__The task__
A word-for-word restatement of every record is required.

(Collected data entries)
>>>>>

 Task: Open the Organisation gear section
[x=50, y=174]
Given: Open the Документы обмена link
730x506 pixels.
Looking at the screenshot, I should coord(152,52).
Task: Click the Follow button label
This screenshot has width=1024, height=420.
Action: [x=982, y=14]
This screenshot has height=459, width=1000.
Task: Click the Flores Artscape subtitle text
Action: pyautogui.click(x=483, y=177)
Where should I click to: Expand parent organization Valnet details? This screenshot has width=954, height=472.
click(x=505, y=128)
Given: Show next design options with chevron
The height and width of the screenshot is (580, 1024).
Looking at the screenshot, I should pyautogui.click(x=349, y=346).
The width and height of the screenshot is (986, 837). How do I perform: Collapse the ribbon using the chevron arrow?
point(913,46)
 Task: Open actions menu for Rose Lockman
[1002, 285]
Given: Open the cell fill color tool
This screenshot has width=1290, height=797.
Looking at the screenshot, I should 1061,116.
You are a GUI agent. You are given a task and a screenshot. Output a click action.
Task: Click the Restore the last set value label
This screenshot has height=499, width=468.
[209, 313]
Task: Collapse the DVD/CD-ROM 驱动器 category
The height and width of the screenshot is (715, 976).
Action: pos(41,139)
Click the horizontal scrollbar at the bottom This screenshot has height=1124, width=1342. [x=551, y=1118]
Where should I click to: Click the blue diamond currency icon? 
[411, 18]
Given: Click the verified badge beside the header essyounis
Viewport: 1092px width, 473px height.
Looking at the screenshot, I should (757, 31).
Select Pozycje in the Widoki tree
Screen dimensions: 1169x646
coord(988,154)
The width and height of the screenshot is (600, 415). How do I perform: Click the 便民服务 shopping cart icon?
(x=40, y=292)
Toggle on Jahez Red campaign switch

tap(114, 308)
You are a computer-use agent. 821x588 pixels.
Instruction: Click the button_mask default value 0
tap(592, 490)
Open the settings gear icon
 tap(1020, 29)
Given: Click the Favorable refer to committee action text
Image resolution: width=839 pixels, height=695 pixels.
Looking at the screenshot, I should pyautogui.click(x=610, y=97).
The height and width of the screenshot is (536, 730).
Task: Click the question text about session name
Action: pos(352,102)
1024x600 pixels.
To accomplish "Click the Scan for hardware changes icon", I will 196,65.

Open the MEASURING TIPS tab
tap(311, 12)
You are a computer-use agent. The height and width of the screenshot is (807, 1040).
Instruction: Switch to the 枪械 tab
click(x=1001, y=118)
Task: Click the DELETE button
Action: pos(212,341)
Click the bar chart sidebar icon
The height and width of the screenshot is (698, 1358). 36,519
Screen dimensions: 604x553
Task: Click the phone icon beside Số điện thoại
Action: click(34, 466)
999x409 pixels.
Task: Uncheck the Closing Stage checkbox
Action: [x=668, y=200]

<<<<<

__Answer__
 Task: Open the Organisation gear section
[x=50, y=174]
Given: Open the Документы обмена link
730x506 pixels.
Looking at the screenshot, I should coord(152,52).
Task: Click the Follow button label
This screenshot has width=1024, height=420.
Action: [x=982, y=14]
This screenshot has height=459, width=1000.
Task: Click the Flores Artscape subtitle text
Action: pyautogui.click(x=483, y=177)
Where should I click to: Expand parent organization Valnet details? This screenshot has width=954, height=472.
click(x=505, y=128)
Given: Show next design options with chevron
The height and width of the screenshot is (580, 1024).
Looking at the screenshot, I should pyautogui.click(x=349, y=346).
The width and height of the screenshot is (986, 837). How do I perform: Collapse the ribbon using the chevron arrow?
point(913,46)
 Task: Open actions menu for Rose Lockman
[1002, 285]
Given: Open the cell fill color tool
This screenshot has width=1290, height=797.
Looking at the screenshot, I should 1061,116.
You are a GUI agent. You are given a task and a screenshot. Output a click action.
Task: Click the Restore the last set value label
This screenshot has height=499, width=468.
[209, 313]
Task: Collapse the DVD/CD-ROM 驱动器 category
The height and width of the screenshot is (715, 976).
Action: pos(41,139)
Click the horizontal scrollbar at the bottom This screenshot has height=1124, width=1342. [x=551, y=1118]
Where should I click to: Click the blue diamond currency icon? 
[411, 18]
Given: Click the verified badge beside the header essyounis
Viewport: 1092px width, 473px height.
Looking at the screenshot, I should (757, 31).
Select Pozycje in the Widoki tree
Screen dimensions: 1169x646
coord(988,154)
The width and height of the screenshot is (600, 415). How do I perform: Click the 便民服务 shopping cart icon?
(x=40, y=292)
Toggle on Jahez Red campaign switch

tap(114, 308)
You are a computer-use agent. 821x588 pixels.
Instruction: Click the button_mask default value 0
tap(592, 490)
Open the settings gear icon
 tap(1020, 29)
Given: Click the Favorable refer to committee action text
Image resolution: width=839 pixels, height=695 pixels.
Looking at the screenshot, I should pyautogui.click(x=610, y=97).
The height and width of the screenshot is (536, 730).
Task: Click the question text about session name
Action: pos(352,102)
1024x600 pixels.
To accomplish "Click the Scan for hardware changes icon", I will 196,65.

Open the MEASURING TIPS tab
tap(311, 12)
You are a computer-use agent. The height and width of the screenshot is (807, 1040).
Instruction: Switch to the 枪械 tab
click(x=1001, y=118)
Task: Click the DELETE button
Action: pos(212,341)
Click the bar chart sidebar icon
The height and width of the screenshot is (698, 1358). 36,519
Screen dimensions: 604x553
Task: Click the phone icon beside Số điện thoại
Action: click(34, 466)
999x409 pixels.
Task: Uncheck the Closing Stage checkbox
Action: [x=668, y=200]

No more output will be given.